Executive Summary
Scientists around the world are inundated with petabytes and exabytes of data, which have the potential to unlock insights and discoveries that lead to breakthroughs in health, physics, and many other sciences. To sift through and make sense of these mountains of data, researchers are turning to Artificial Intelligence (AI), deep learning (DL), and machine learning (ML). An AI-focused supercomputer called Voyager at the San Diego Supercomputer Center (SDSC) will help scientists around the world discover and develop new methods for applying AI to their fields. Funded by the National Science Foundation (NSF) as an experimental system, Voyager will allow scientists to try new approaches and design, build, and optimize algorithms for accelerated machine learning model training and inference.
Key aspects of the experimental Voyager supercomputer funded by the National Science Foundation. Image by Ben Tolo, SDSC/UC San Diego.
Challenge
The availability of more data across all scientific domains, driven by new acquisition sources, higher resolution models, and federated repositories, is resulting in massive and increasingly complex datasets. To sort and synthesize this data, scientists are applying AI, especially DL techniques and algorithms, using new purpose-built computational methods to extract insights. But there is yet a lot to learn about how to best analyze these massive and complex datasets.
GPUs have traditionally been the go-to architecture for large-scale deep learning training workloads, but AI is in a phase where emerging technologies are offering alternatives to existing AI methods. As new solutions appear from companies like Habana Labs (an Intel company), researchers need access to these technologies at-scale in order to explore new approaches to address the most pressing research challenges. Scientists need to understand how to train and deploy their models on these new machines and, importantly, be able to share their experiences with the research community.
Voyager at the San Diego Supercomputer Center, located at the University of California San Diego (UC San Diego), offers a platform for AI acceleration research and development.
“We talked to several scientists about what they needed for their research,” said Amit Majumdar, Director of the Data Enabled Scientific Computing (DESC) Division at SDSC. “AI is becoming an important component of their research. When the National Science Foundation requested proposals for unique experimental supercomputers, we began architecting Voyager and sought an NSF grant. Voyager is one of the first AI-focused experimental systems to join the NSF ecosystem.”
Solution
Voyager is NSF’s first AI-focused supercomputer. Over the years, AI workloads have been adapted and designed for GPUs. Unlike these general-purpose systems, Habana processors were purpose-designed expressly to drive improved AI compute efficiencies.
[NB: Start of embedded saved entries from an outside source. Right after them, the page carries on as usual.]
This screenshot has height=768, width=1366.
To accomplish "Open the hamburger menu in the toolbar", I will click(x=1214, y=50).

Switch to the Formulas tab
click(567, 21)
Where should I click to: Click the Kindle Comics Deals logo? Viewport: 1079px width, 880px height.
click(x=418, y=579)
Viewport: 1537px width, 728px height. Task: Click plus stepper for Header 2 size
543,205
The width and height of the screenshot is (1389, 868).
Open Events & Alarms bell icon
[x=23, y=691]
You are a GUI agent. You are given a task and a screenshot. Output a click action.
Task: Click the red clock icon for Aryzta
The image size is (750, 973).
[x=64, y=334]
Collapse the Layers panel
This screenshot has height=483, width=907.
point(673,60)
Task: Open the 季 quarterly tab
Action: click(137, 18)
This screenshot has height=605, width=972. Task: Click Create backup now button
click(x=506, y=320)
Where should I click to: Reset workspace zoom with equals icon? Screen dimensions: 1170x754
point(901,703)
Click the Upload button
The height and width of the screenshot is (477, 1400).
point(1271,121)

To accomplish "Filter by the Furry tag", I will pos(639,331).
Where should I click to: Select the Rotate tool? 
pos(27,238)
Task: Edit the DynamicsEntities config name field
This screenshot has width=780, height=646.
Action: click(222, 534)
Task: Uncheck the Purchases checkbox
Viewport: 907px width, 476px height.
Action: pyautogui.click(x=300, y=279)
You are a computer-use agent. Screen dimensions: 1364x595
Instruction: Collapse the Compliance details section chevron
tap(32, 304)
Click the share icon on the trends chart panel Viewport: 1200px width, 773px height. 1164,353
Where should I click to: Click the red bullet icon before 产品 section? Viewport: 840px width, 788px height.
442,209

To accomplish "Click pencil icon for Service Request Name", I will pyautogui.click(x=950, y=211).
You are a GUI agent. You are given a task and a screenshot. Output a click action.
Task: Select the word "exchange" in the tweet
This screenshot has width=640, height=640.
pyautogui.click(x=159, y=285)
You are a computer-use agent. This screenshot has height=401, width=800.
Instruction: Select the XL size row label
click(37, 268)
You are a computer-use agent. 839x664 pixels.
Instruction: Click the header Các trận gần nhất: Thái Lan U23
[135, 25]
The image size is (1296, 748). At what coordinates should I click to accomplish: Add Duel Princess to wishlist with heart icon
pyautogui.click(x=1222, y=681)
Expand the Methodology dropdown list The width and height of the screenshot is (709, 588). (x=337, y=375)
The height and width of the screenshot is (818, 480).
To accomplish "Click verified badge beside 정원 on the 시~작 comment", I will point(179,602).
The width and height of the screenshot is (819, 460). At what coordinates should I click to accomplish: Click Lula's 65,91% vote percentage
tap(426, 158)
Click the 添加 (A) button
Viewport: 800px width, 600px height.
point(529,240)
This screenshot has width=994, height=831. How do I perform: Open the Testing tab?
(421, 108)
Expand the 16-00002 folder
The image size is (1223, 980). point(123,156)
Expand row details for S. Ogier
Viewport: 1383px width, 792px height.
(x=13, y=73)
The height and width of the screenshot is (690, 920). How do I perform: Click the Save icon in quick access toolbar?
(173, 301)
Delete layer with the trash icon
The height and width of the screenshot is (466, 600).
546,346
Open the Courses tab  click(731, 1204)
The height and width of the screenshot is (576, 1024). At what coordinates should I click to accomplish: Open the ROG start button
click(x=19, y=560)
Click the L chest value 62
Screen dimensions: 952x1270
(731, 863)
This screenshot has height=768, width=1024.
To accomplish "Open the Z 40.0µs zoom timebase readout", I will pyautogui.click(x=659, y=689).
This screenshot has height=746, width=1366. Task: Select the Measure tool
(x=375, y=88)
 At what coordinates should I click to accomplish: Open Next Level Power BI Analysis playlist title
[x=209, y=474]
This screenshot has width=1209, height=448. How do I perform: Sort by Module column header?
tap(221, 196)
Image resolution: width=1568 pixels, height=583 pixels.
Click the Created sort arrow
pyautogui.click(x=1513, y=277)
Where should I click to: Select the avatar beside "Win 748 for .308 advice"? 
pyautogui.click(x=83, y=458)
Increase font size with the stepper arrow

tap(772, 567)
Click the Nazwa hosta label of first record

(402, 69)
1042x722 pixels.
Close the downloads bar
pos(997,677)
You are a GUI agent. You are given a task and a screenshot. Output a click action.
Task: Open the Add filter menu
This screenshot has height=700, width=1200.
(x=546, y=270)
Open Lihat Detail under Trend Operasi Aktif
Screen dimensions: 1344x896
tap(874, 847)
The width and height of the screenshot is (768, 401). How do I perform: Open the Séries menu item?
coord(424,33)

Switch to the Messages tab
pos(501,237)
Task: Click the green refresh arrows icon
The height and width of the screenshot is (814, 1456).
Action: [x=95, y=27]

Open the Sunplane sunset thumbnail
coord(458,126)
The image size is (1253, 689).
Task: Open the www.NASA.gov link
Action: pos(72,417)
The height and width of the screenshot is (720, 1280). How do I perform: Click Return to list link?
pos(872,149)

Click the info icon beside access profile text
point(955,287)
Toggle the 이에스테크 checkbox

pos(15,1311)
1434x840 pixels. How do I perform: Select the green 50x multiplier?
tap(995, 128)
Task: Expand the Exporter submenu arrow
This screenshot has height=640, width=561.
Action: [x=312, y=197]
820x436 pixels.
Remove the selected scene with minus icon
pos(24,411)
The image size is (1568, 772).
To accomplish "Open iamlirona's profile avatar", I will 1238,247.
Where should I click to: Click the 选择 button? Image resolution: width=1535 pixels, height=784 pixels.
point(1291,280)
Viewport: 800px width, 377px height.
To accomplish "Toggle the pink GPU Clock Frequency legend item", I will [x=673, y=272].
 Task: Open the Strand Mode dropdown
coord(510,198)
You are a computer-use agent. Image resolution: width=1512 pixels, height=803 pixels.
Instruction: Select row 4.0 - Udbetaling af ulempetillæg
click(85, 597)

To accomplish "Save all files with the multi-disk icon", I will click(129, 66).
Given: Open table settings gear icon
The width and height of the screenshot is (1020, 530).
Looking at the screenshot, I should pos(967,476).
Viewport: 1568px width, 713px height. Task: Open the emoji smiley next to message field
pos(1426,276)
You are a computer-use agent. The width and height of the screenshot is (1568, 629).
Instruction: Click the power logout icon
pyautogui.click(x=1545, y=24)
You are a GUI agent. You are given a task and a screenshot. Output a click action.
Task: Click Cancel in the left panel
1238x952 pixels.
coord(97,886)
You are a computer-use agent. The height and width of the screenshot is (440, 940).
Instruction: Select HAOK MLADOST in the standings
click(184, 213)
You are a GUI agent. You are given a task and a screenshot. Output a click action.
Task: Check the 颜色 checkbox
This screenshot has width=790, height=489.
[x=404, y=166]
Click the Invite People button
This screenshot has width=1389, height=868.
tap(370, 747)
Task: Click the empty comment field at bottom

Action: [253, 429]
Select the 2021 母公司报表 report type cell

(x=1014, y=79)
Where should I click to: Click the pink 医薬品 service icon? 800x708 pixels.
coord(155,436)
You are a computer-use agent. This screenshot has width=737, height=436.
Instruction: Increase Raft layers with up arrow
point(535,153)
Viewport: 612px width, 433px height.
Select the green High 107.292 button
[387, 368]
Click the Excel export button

As a result, Habana accelerators enable dramatic performance improvements for training and inferencing.
Voyager comprises 42 training nodes of Supermicro X12 GAUDI® Training Servers powered by dual-socket 3rd Gen Intel® Xeon® Scalable processors. Each training node contains eight GAUDI HL-205 training processor cards. Two Supermicro SuperServer nodes are deployed for inferencing, each with two 2nd Gen Intel Xeon Scalable processors and eight GOYA HL-100 inferencing PCIe cards. The combination of Intel Xeon Scalable processors and Habana training and inferencing processors provides a unique and powerful architecture for accelerated training and inference. Using Voyager, scientists can explore how to best take advantage of these computational devices for particular types of workloads.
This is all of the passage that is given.